Shoot out for top position
SAP is a Visionary in this Magic Quadrant. Reference customers for SAP reported that their top-three product selection criteria, in order, were analytics, ease of use and cloud capabilities. SAP reference customers reported having a higher degree of technical expertise than those of the other vendors in this Magic Quadrant.
SAP scored in six of 11 key areas surveyed. Analytics, ease of implementation, overall experience received the highest scores. Respondents cited SAP Analytics Cloud’s discovery and visualisation capabilities as major reasons underpinning their scoring. Deployment speed results continue to improve over prior years’ results, with reference customers citing deployment times of less than six months.
Additionally, SAP scored for those taking one week or less to upgrade to new versions of its solution. Respondents cited satisfaction with SAP’s accelerated feature development and roadmap, and integration with other SAP and non-SAP offerings.
Only 50% of SAP Analytics Cloud reference customers surveyed would recommend the solution without qualifications. The rest would either qualify their recommendation, or stated they were unsure. They cited the need for tighter features and more usability improvements, in addition to better planning workflows and more frequent communications related to changes being made to the solution.
SAP Analytics Cloud customers surveyed placed application governance, life cycle management, solution flexibility, performance and meeting needs versus money spent as lowest.
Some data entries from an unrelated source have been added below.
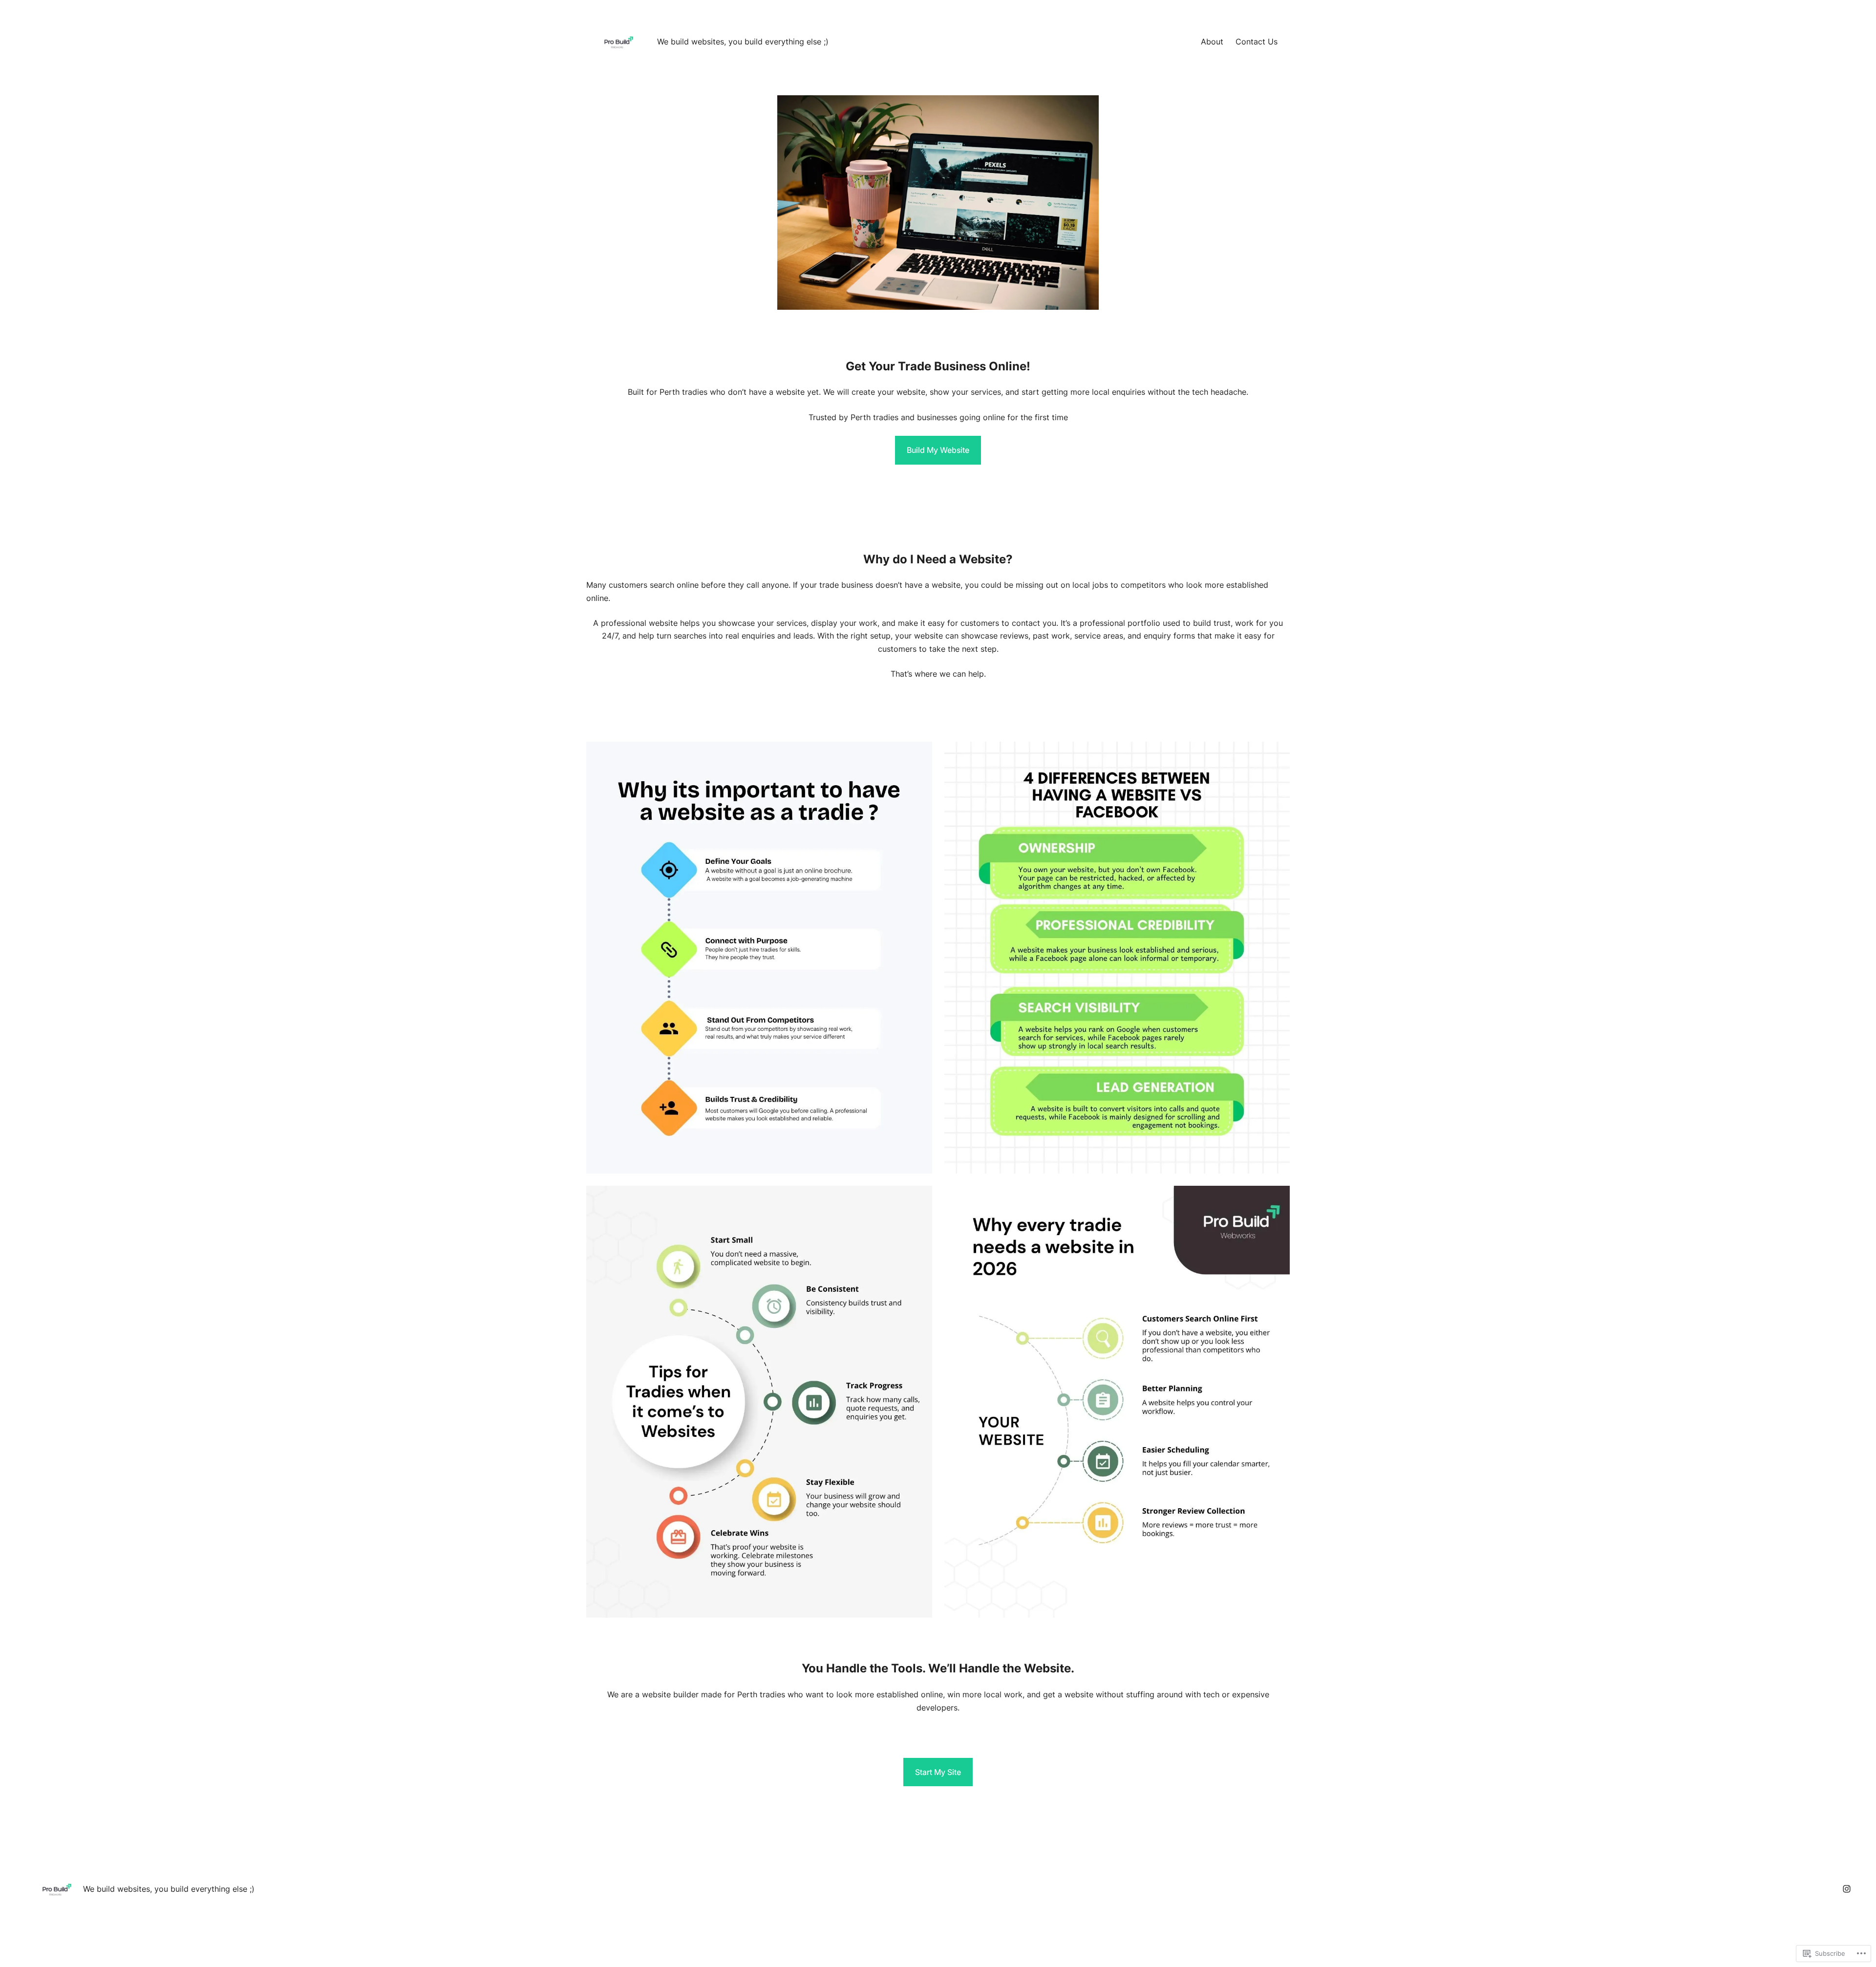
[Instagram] (1847, 1889)
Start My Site (938, 1772)
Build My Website (938, 450)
Customers cited the need for deeper integration between parts of the solution, planning and analytics, and analytics functions and response time improvements, when using large datasets.
Oracle is a Leader in the Gartner Magic Quadrant, due to its market traction, sales and product strategy, business model, vision with respect to close integration with Oracle ERP Cloud. Reference customers for Oracle reported their top-three product selection criteria, were functional capabilities, ease of use, compatibility with MS Excel.
Oracle has many large customers, global reach, and both a large implementation partner ecosystem and service organisation, with broad business domain and industry coverage. Reference customers cited the partner ecosystem as having become more reliable in implementing Oracle cloud-based financial planning and analysis solutions.
Oracle continues to have a high degree of name recognition in this space. It had the leading market share in the past with its Hyperion solutions, and Oracle continues to lead the market today in the number of customers leveraging its cloud financial planning and analysis solution.
Respondents scored Oracle in the middle or below in 11 key areas, with three scores being especially weak. Lowest scores were reported in ease of implementation, application governance, life cycle management, performance. Both implementation and application governance scores improved slightly since the last Quadrant. These scores should be taken in the context of Oracle’s numerous complex deployments involving a large number of users.
- Cloud is a tool for business agility, empowerment, scalability, simplicity, and not an achievement of technology bricks and mortar.
- Gartner’s survey of reference customers shows they value functionality significantly more than technical architecture.
- The market for cloud suites will continue to evolve during the next five to 10 years.
- Large organisations with extensive on-premises business application architectures are investigating cloud solution capabilities.
- Resellers and system integrators may have insufficient knowledge of current releases of vendors’ software, and vendors have had to step in to help.